_Your goal_: Go through the following data and transcribe exactly the stretch of lines from the one holding "Where should I click to: Open" to the one holding "Given: Click the light", both included.

_Input data_:
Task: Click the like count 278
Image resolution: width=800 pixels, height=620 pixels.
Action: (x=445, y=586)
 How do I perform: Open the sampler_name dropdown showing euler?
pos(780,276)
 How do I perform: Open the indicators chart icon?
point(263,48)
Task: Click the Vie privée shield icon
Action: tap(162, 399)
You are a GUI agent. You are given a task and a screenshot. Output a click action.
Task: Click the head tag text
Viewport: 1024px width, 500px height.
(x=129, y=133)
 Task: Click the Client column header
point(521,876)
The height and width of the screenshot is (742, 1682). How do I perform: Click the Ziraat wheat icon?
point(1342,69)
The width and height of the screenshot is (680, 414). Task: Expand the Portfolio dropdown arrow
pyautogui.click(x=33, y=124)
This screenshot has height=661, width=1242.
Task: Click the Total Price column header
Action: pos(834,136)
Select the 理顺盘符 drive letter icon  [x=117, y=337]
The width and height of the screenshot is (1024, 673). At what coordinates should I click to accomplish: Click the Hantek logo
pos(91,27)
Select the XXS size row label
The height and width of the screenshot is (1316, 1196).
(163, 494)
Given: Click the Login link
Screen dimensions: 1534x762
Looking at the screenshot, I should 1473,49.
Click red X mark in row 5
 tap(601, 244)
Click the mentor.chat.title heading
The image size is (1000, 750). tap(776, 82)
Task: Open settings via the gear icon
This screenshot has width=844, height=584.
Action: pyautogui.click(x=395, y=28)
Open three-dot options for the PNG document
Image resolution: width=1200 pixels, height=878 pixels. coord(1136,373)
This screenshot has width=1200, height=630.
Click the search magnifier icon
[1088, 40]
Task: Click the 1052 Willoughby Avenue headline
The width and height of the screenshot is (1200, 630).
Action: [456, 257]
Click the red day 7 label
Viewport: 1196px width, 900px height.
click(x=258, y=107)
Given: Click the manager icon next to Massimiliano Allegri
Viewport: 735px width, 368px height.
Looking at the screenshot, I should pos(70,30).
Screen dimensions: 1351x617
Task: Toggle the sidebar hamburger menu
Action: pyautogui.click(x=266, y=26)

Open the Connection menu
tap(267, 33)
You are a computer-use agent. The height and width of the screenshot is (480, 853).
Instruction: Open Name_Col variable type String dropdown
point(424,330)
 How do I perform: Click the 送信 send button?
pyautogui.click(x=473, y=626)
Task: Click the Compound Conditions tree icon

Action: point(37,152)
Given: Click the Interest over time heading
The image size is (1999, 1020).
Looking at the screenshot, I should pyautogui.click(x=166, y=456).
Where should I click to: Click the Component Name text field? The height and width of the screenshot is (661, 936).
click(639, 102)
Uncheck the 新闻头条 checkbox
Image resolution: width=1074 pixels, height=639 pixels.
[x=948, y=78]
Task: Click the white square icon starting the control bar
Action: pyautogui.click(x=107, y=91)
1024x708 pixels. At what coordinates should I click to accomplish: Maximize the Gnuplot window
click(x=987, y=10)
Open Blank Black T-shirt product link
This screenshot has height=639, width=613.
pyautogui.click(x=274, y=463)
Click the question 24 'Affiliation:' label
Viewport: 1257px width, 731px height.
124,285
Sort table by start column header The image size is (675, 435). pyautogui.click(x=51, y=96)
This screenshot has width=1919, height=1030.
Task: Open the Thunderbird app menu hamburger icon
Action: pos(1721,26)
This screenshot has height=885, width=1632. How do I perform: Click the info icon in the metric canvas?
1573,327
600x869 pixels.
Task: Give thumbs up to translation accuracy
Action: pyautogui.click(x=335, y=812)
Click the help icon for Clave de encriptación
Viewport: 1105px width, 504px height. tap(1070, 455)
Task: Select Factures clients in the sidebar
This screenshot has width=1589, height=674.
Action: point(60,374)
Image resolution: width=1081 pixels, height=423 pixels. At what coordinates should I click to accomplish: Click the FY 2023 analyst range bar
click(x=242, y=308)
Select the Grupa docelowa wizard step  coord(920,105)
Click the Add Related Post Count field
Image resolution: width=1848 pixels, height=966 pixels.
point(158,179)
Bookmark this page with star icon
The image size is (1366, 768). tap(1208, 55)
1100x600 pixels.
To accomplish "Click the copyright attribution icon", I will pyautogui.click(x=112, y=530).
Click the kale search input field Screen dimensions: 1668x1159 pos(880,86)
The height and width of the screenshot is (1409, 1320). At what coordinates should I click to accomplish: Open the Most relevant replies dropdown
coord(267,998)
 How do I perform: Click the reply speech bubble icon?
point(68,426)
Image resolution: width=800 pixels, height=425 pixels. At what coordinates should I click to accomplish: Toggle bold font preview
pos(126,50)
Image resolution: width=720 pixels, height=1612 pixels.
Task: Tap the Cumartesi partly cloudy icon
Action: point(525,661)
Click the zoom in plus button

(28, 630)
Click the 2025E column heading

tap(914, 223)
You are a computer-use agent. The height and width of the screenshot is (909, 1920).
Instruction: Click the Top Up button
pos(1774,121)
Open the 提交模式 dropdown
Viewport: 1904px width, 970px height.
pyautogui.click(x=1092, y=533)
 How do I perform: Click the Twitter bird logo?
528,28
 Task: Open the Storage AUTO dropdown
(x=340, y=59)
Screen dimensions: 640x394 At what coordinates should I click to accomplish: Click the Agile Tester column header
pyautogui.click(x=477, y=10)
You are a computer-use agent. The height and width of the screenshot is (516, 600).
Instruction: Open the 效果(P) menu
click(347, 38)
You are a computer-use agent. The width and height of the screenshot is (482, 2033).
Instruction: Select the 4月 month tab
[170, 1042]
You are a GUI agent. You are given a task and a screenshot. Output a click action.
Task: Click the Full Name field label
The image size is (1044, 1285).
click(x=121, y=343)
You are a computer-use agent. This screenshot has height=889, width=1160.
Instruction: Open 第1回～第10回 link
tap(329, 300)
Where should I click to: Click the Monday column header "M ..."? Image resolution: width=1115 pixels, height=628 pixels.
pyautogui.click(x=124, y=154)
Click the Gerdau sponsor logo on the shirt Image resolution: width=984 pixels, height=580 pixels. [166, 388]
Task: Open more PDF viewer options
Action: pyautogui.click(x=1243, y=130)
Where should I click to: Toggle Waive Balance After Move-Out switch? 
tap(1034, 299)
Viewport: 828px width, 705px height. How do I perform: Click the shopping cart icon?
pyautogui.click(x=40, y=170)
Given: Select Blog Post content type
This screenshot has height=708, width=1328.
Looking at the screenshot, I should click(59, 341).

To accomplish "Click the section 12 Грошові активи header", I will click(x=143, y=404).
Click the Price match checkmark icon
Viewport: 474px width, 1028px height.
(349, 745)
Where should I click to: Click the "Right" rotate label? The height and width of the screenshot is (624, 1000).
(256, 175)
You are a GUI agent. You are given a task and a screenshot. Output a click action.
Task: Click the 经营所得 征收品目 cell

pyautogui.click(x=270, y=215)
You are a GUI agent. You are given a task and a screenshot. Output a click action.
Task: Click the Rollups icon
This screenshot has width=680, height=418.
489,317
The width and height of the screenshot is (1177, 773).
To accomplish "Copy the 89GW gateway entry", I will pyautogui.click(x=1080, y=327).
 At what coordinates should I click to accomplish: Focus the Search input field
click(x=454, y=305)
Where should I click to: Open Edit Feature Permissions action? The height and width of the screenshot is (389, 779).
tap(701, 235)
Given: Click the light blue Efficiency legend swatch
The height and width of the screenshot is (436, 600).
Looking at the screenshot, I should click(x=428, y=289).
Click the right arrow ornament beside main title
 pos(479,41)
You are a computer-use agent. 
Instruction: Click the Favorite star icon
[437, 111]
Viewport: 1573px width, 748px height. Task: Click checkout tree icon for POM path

_Answer below_:
Where should I click to: Open Edit Feature Permissions action? The height and width of the screenshot is (389, 779).
tap(701, 235)
Given: Click the light blue Efficiency legend swatch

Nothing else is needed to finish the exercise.